Finding the difference between dates with the DATEDIF function
This walkthrough will teach you how to make use of the DATEDIF
function in Excel.
=DATEDIF(start date,end date,type of calculation)
- Start date: Must be a valid date value.
- End date: Must be a valid date value >q than beginning date.
- The type of calculation to be performed:
- 1 "y": difference in years (year).
- 2 "m": the difference in months (month).
- 3 "d": difference in days (day).
- 4 "ym" difference in months, after subtracting the years.
- 5 "yd" difference in days, after subtracting the years.
- 6 "md" difference in days, after subtracting the years and months.
- In A1: 05/02/2007
- In B1: 02/02/2009
- 1 =DATEDIF(A1,B1,"y") => 1
- 2 =DATEDIF(A1,B1,"m") => 23
- 3 =DATEDIF(A1,B1,"d") => 728
- 4 =DATEDIF(A1,B1,"ym") => 11
- 5 =DATEDIF(A1,B1,"yd") => 362
- 6 =DATEDIF(A1,B1,"md") => 28
If you combine 1, 4, 6 => 1 year 11 months 28 days.
- To use this function, make sure the end date is greater than start date, otherwise you will have the #NUM! error.
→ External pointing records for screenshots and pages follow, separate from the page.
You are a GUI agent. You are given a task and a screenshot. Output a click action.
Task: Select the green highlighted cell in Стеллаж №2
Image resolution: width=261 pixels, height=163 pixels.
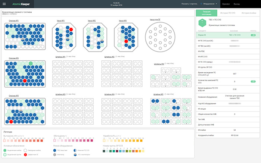point(30,64)
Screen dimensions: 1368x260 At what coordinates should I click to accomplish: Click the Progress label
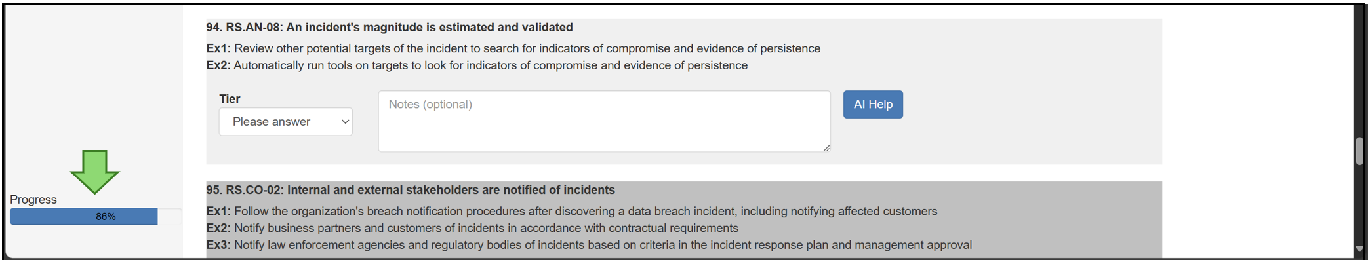pyautogui.click(x=33, y=200)
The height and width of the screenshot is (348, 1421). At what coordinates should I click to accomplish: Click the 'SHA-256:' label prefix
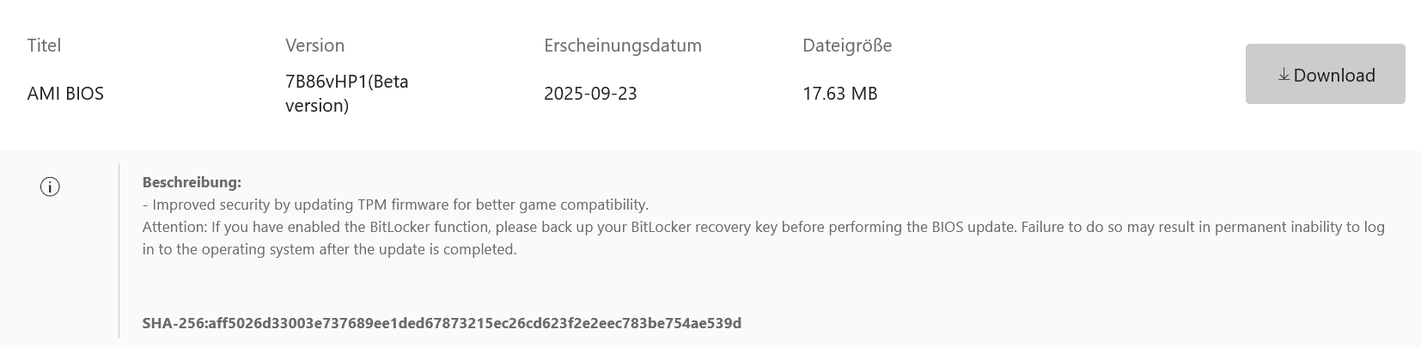coord(174,323)
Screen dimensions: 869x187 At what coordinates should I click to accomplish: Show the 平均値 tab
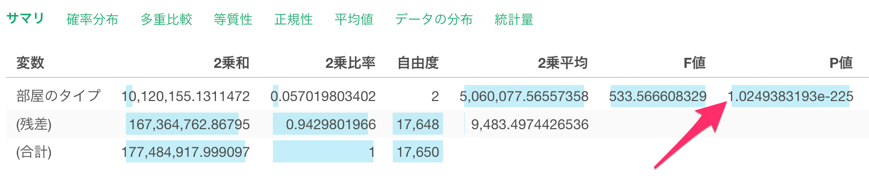354,19

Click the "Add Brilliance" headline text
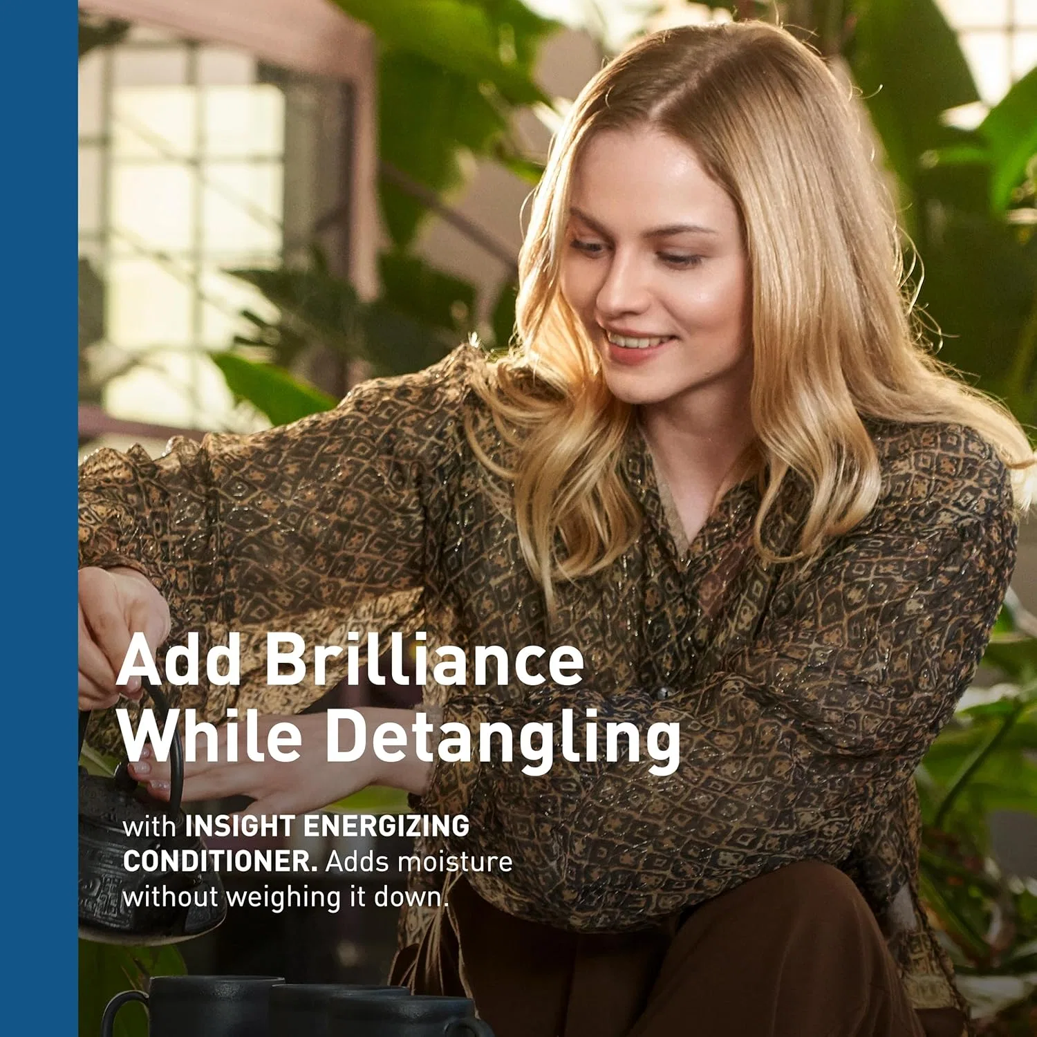pos(351,659)
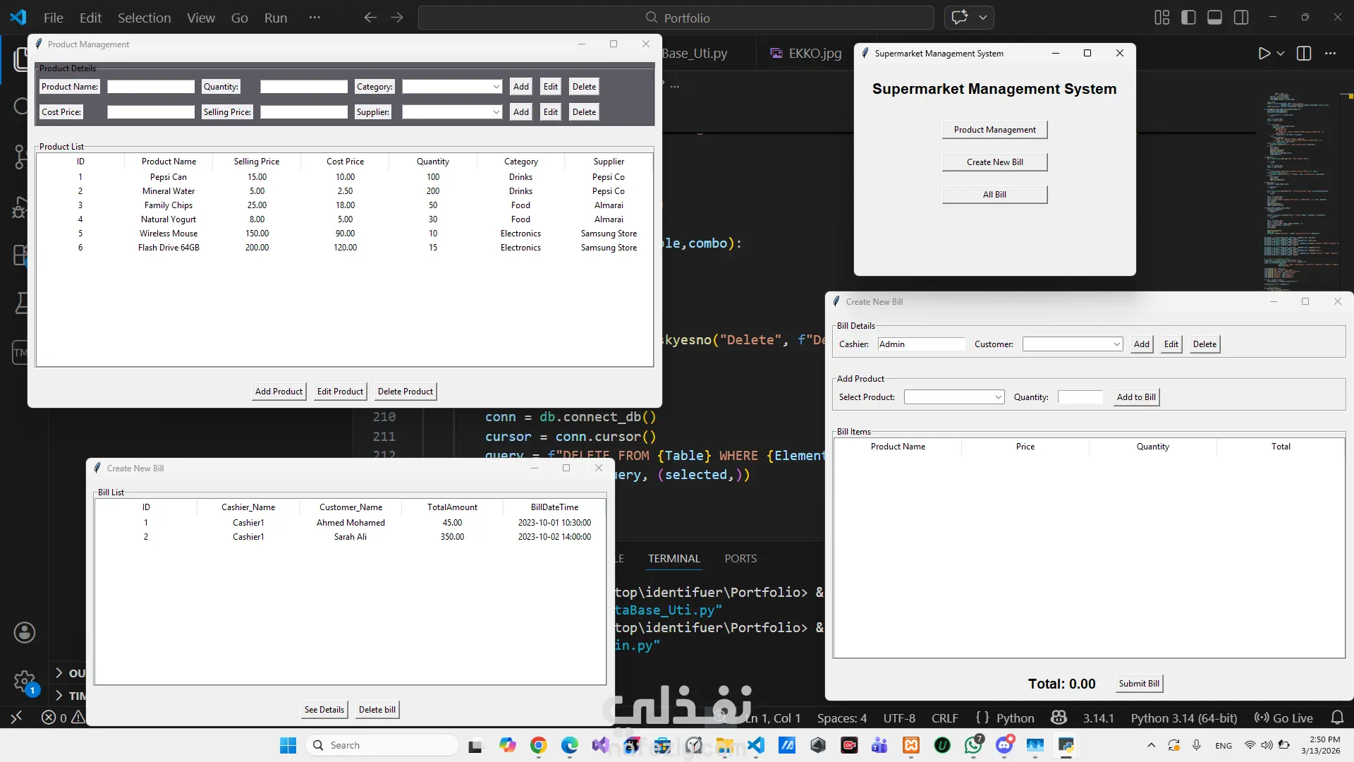Click Go Live in the status bar
This screenshot has width=1354, height=762.
[x=1283, y=718]
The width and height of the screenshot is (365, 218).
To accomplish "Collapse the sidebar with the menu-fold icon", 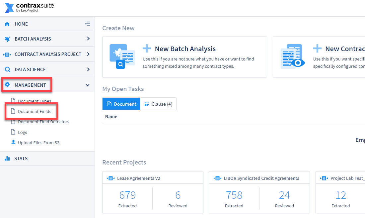I will point(88,24).
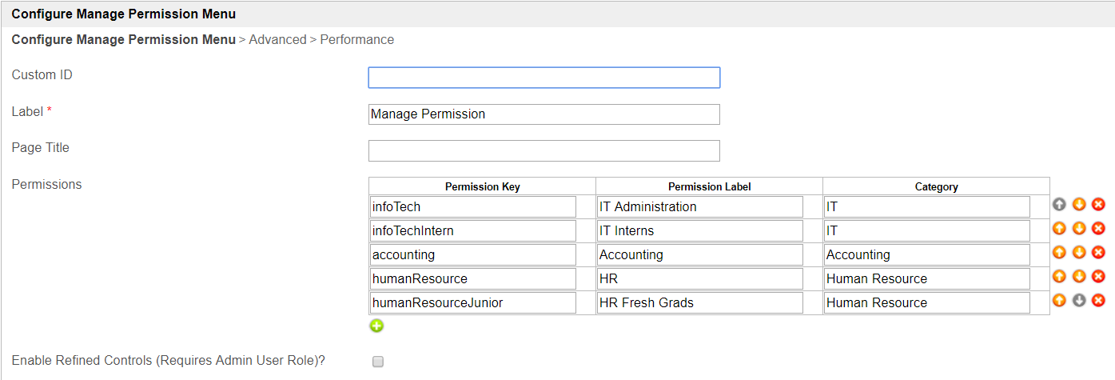Viewport: 1115px width, 380px height.
Task: Move the humanResource row up
Action: coord(1059,277)
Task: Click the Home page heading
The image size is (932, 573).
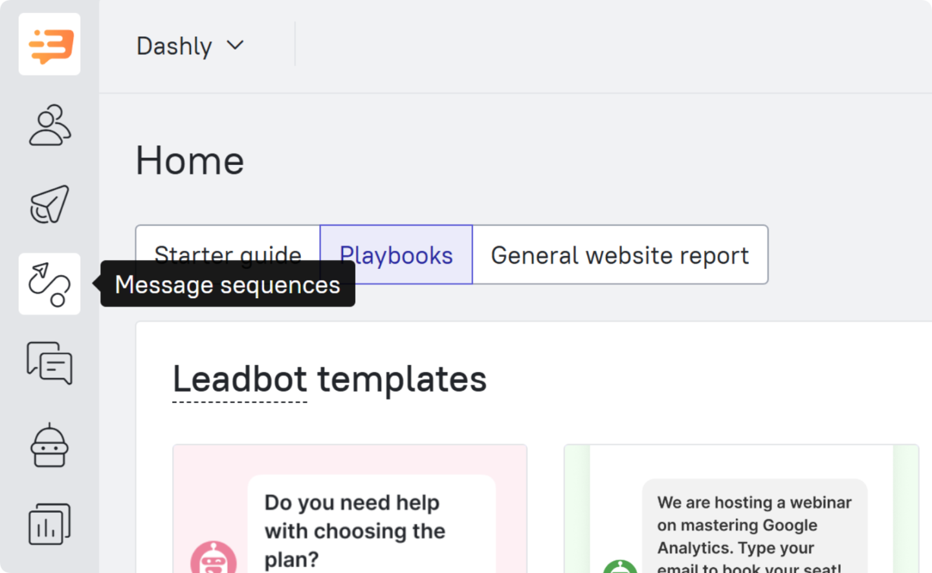Action: click(x=190, y=160)
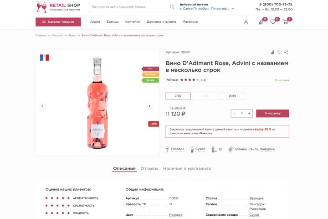Open the user account icon

coord(246,22)
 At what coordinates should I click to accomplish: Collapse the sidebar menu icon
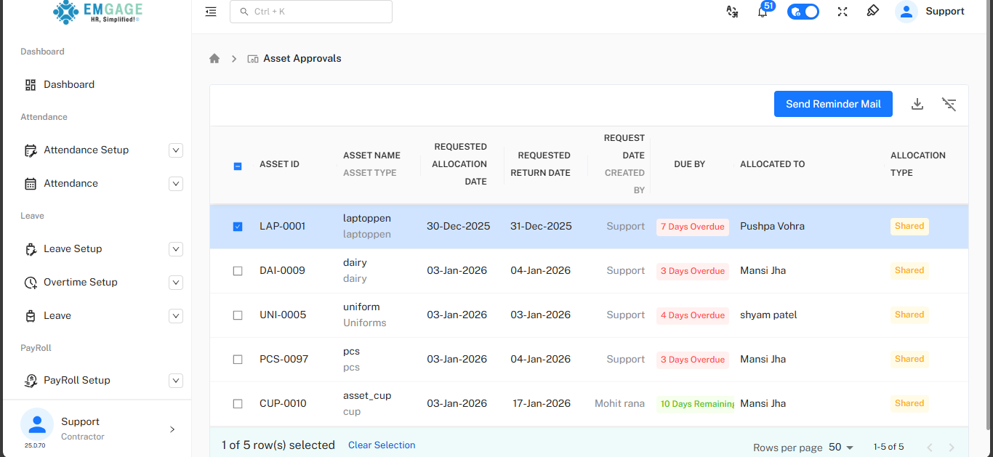click(x=211, y=12)

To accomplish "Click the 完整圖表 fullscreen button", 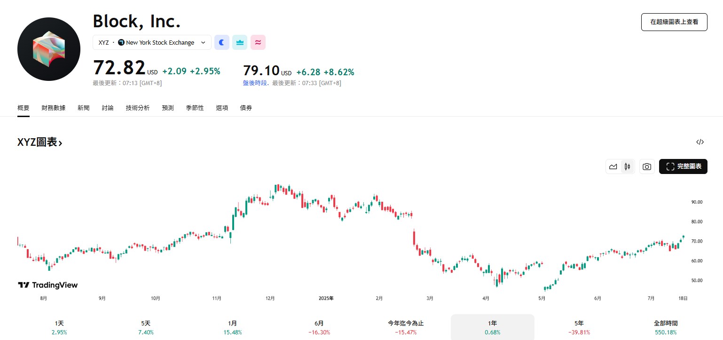I will (683, 166).
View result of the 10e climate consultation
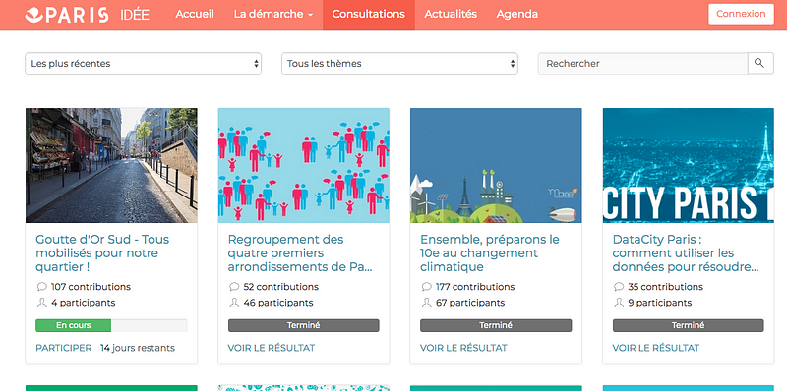787x391 pixels. pos(463,348)
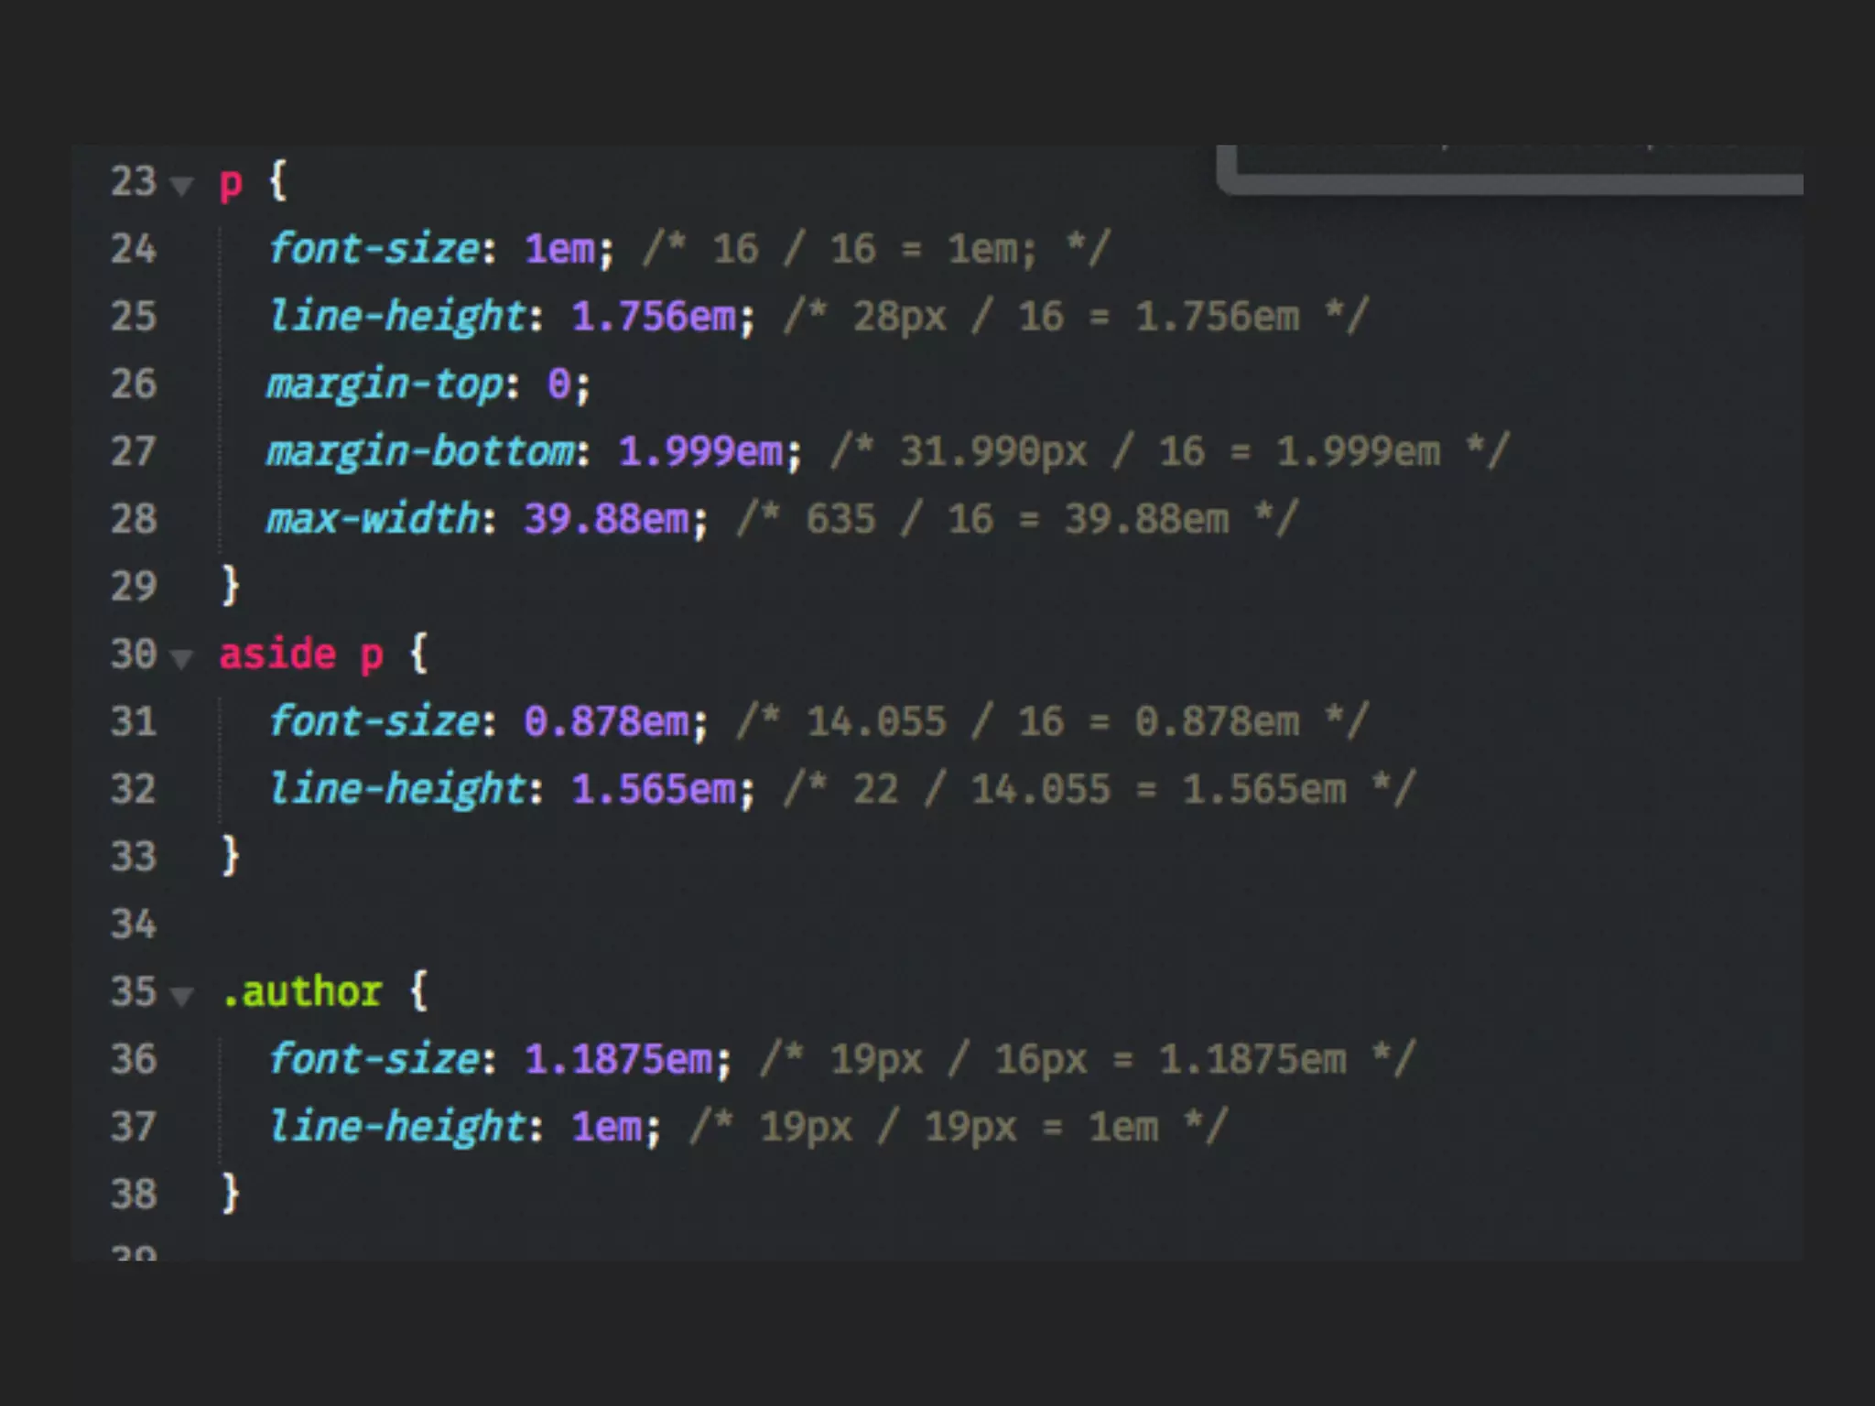The width and height of the screenshot is (1875, 1406).
Task: Click the 1.1875em value on line 36
Action: point(618,1059)
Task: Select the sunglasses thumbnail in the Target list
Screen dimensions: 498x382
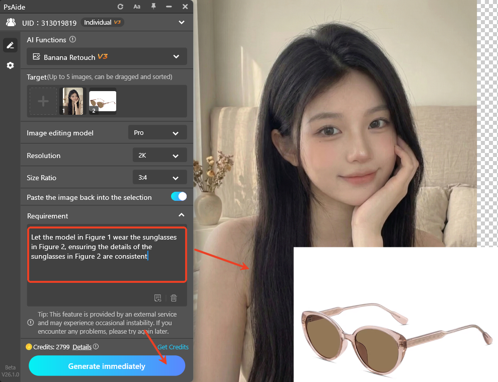Action: pos(102,101)
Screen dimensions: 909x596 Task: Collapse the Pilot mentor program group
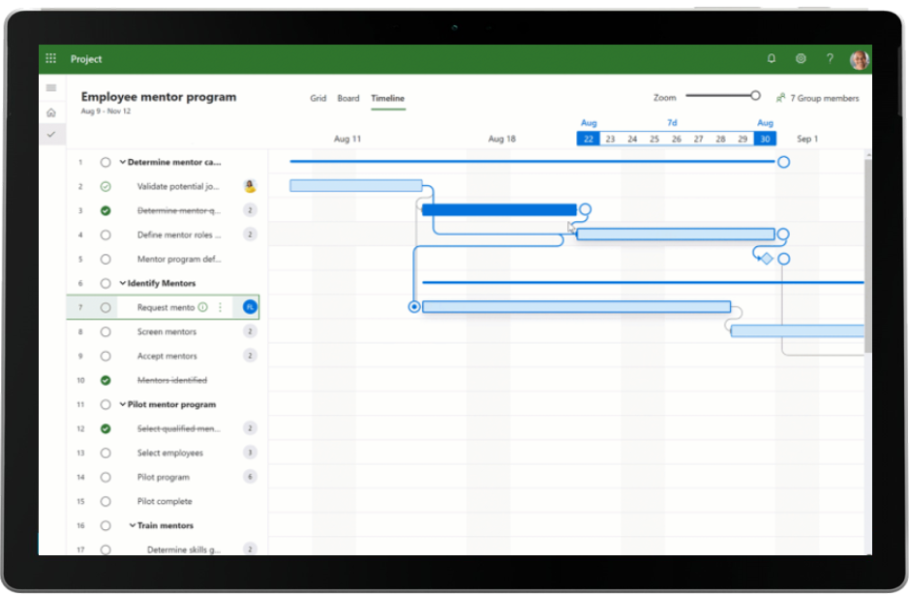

The same applies if your calculation is not correct.
- As you can see, you can use this funtion to calculate a precise time lapse or to manage a schedule.
- In all cases, you get a number that must be called depending on the parameter: years, months, days.
Note that, this method is not 100% reliable
- When you use start and end dates like: 01/09/13 and 31/12/13, the dateif function will return difference 3 months (instead of 4).